September 19th, 1933: Blind Willie McTell recorded 12 songs for the Vocalian label in New York under the name Blind Willie. Two of the sides, “Lord Have Mercy, If You Please” and “Don’t You See How This World Made a Change” were recorded with his partner, Curley Weaver. McTell was also known to perform and record under the names, Blind Sammie, Georgia Bill, Hot Shot Willie, Barrelhouse Sammy, Pig & Whistle Red, Blind Doogie, Red Hot Willie Glaze, Red Hot Willie and Eddie McTier.

8. Curley Weaver

September 20th, 1962: Curley James Weaver, AKA Slim Gordon, died of uremia in Almon, Georgia at the age of 56. A Covington, Georgia native, Weaver grew up with childhood friends, “Barbecue Bob” Hicks and Charlie Hicks and started his first band with them and harmonica player Eddie Mapp in the early 1920s. Weaver is best known for his duets with Blind Willie McTell, Barbecue Bob and Buddy Moss. His last recordings were in 1949 and he lost his eyesight in the 1950s while working on the railroad. Weaver’s daughter, Cora Mae Bryant, carried on her father’s tradition as a Blues singer until her death in 2008.
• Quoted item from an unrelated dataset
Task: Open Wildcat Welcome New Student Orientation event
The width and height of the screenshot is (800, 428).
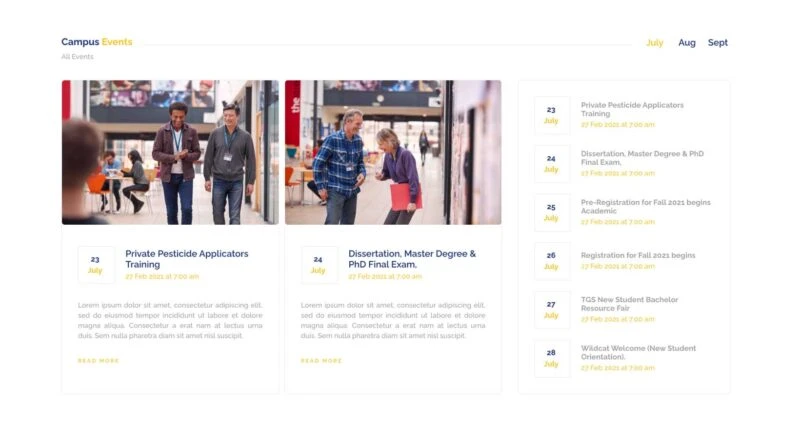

9. Mississippi Fred McDowell

September 21st, 1959: Mississippi Fred McDowell, a native of Tennessee who played Hill Country slide guitar with a pocket knife, rib bone and glass slide, was discovered and recorded by Alan Lomax and Shirley Collins. McDowell’s records became very popular and he went on to record and play with artists such as R. L. Burnside, Bonnie Raitt, Big Mama Thornton, Buddy Guy and John Lee Hooker. He also coached Raitt on slide guitar technique. His last album, Live in New York was recorded at The Gaslight Cafe in Greenwich Village in 1971. McDowell died of cancer in 1972 and was posthumously inducted in the Blues Hall of Fame in 1991.

10. Bo Carter

September 21st, 1964: Armenter “Bo Carter” Chatmon died of a cerebral hemorrhage at Shelby County Hospital, Memphis, Tennessee at the age of 71. Carter, along with his brothers Lonnie and Sam Chatmon and Walter Vinson made up The Mississippi Sheiks and Carter also managed the group. Carter became well known for his more bawdy songs including “Let Me Roll Your Lemon”, “Your Biscuits Are Big Enough for Me”, “Please Warm My Wiener” and “My Pencil Won’t Write No More”. He went partially blind in the 1930s but continued to perform occasionally until moving to Memphis in the 1940s and working outside the music industry. His most famous song, “Corrine, Corrina”, which he wrote and recorded in 1928 went on to become a big hit for Big Joe Turner in 1956. It was also recorded by artists such as Charlie Patton, “Half Pint” Jaxon, Jerry Lee Lewis, Bill Haley and His Comets, Rod Stewart, Boz Scaggs and Eric Clapton.